++++ EXERCISE DATA ++++

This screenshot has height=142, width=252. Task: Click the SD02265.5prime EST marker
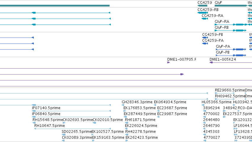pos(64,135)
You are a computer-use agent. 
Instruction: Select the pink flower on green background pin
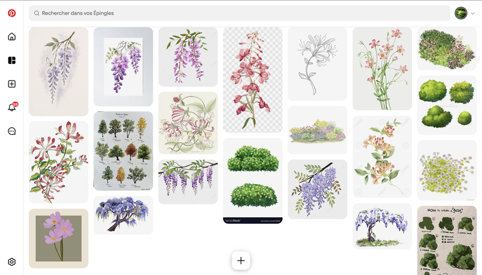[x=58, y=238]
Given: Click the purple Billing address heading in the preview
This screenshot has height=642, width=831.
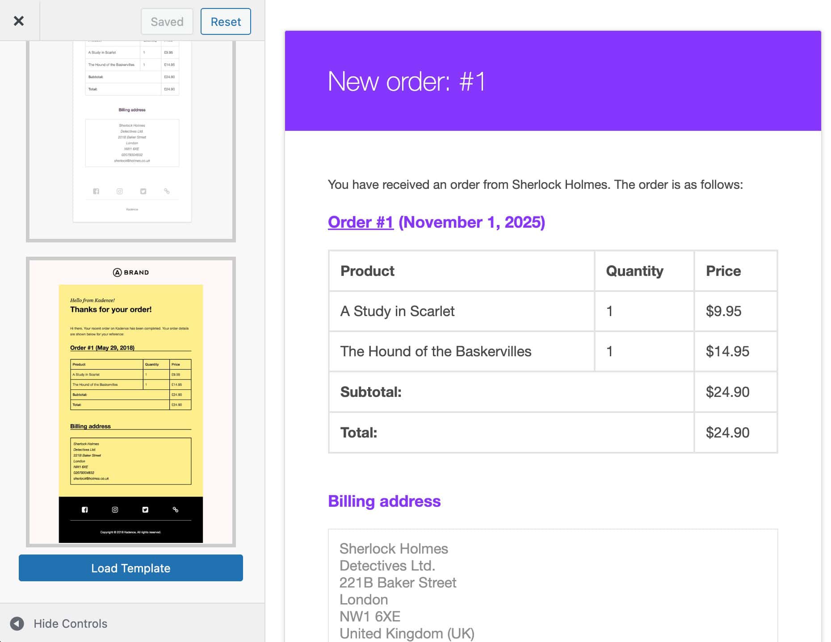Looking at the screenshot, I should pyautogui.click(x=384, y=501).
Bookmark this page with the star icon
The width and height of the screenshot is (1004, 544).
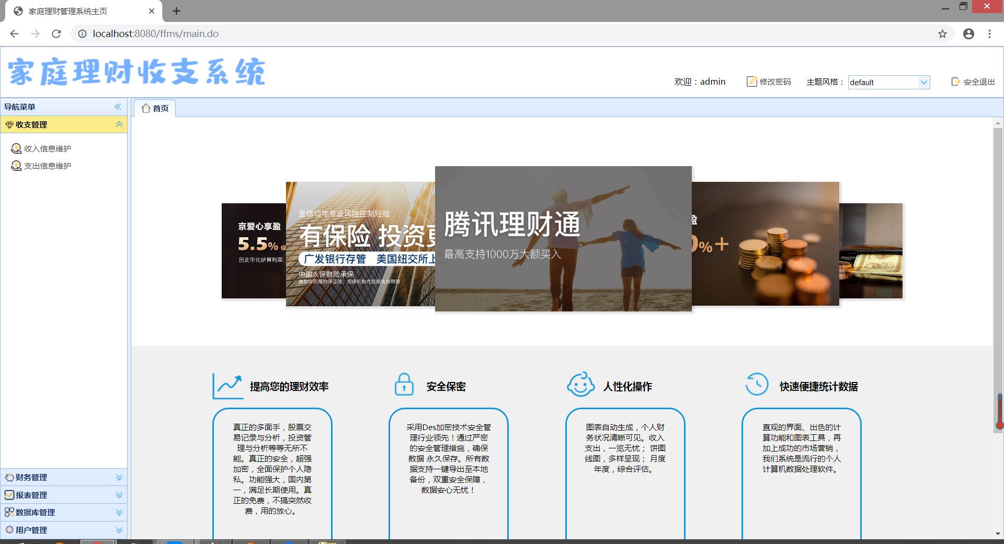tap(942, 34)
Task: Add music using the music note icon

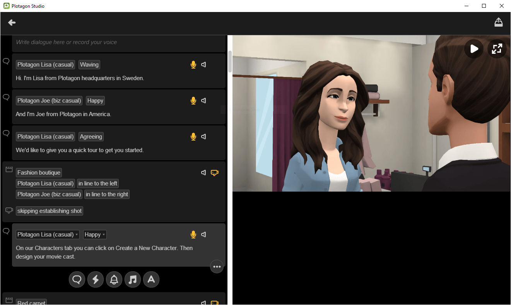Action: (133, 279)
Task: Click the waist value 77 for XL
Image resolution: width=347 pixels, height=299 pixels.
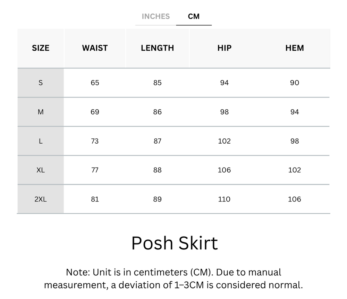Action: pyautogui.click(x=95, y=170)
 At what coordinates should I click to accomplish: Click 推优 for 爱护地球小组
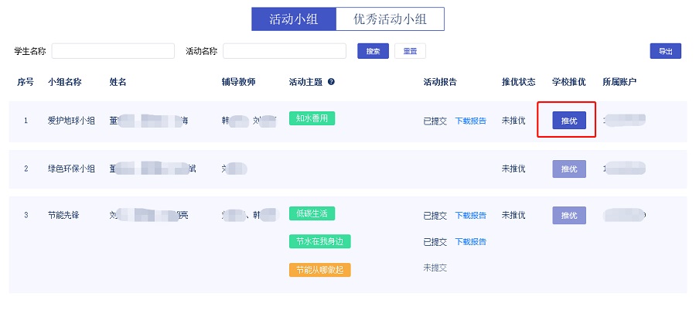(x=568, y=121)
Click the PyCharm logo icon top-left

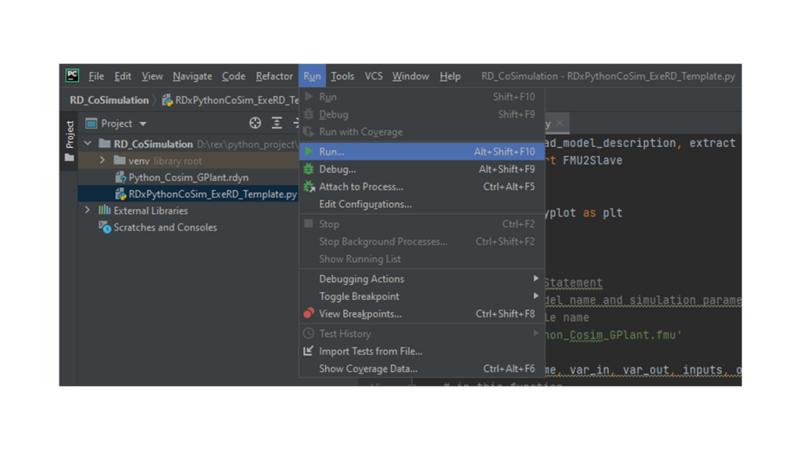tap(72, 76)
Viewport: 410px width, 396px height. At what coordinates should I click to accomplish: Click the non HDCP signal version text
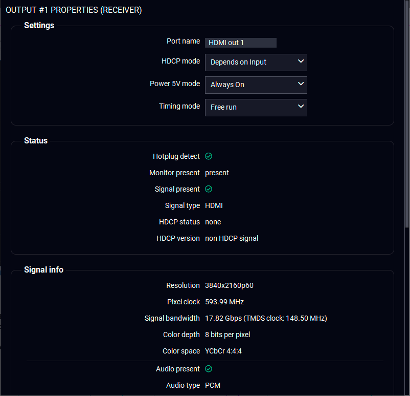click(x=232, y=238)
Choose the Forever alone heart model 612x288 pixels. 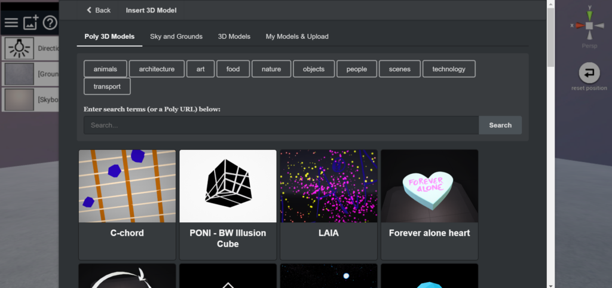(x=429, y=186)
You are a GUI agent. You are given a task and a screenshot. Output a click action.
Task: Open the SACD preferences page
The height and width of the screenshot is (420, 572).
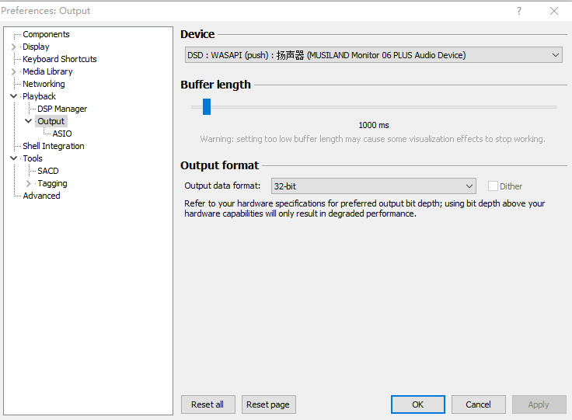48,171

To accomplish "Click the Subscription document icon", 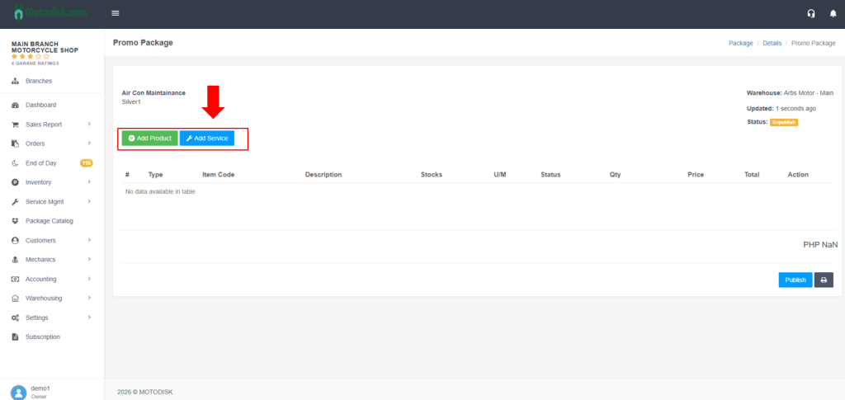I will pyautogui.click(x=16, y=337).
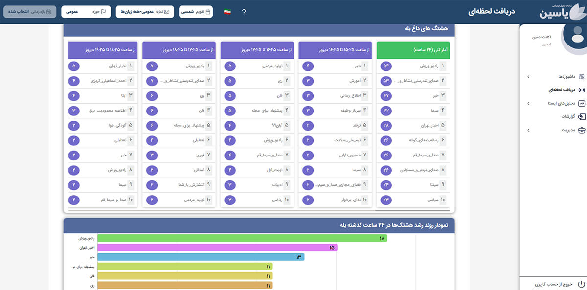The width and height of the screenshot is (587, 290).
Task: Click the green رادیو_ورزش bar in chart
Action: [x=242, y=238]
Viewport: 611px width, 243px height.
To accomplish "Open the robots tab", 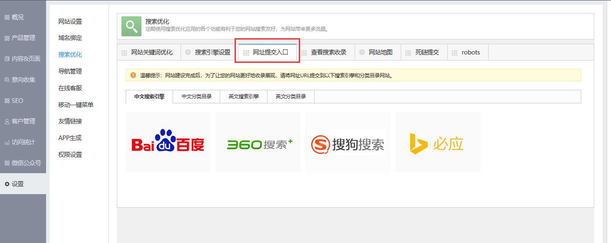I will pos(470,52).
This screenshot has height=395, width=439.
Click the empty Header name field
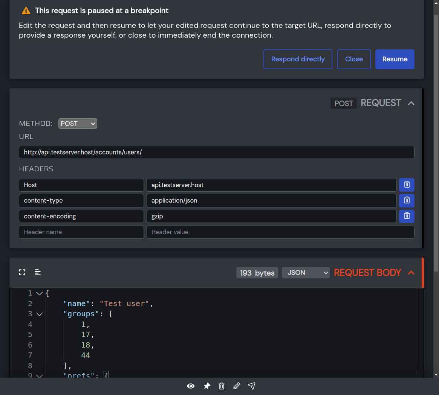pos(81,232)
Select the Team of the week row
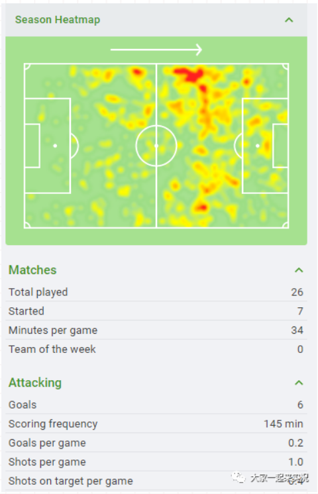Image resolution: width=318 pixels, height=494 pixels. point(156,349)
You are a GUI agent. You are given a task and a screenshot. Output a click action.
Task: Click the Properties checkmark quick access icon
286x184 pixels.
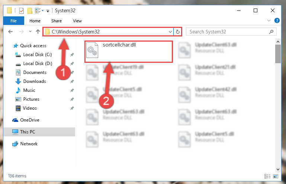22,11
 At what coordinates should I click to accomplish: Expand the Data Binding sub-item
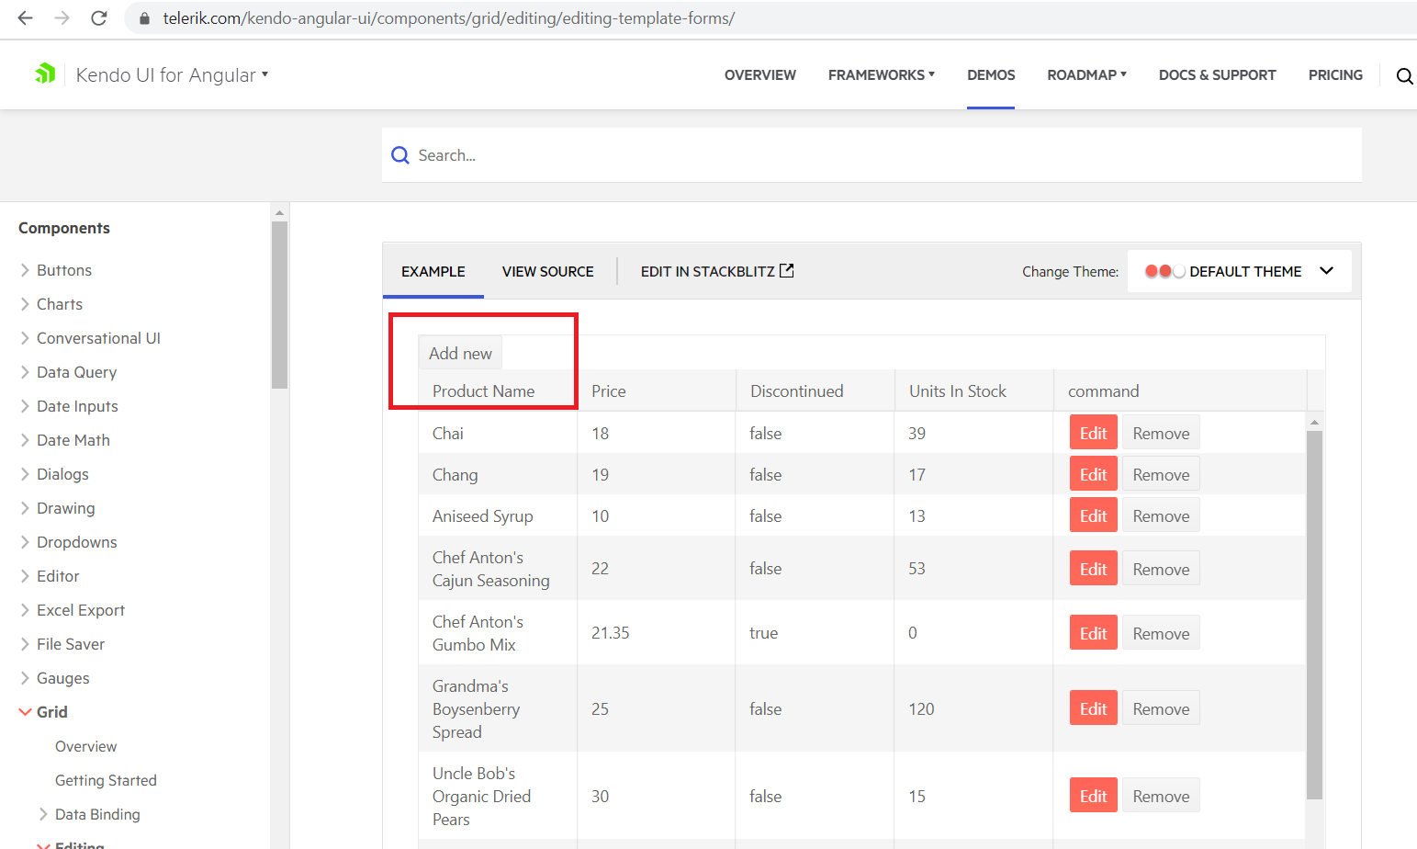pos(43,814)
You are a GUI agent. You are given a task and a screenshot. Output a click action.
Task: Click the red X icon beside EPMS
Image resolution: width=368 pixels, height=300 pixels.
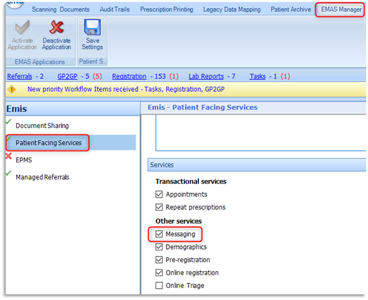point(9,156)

++++

■ WHAT TO WORK ON:
Reproduce the data above word for word from its first line through the line that holds "Task: Click the waist value 77 for XL", both ends included; skip pictures.

■ REPLY:
This screenshot has height=142, width=252. Task: Click the SD02265.5prime EST marker
pos(64,135)
You are a computer-use agent. 
Instruction: Select the pink flower on green background pin
[x=58, y=238]
Given: Click the purple Billing address heading in the preview
This screenshot has height=642, width=831.
Looking at the screenshot, I should pyautogui.click(x=384, y=501).
Bookmark this page with the star icon
The width and height of the screenshot is (1004, 544).
tap(942, 34)
Task: Add music using the music note icon

Action: (133, 279)
Task: Click the waist value 77 for XL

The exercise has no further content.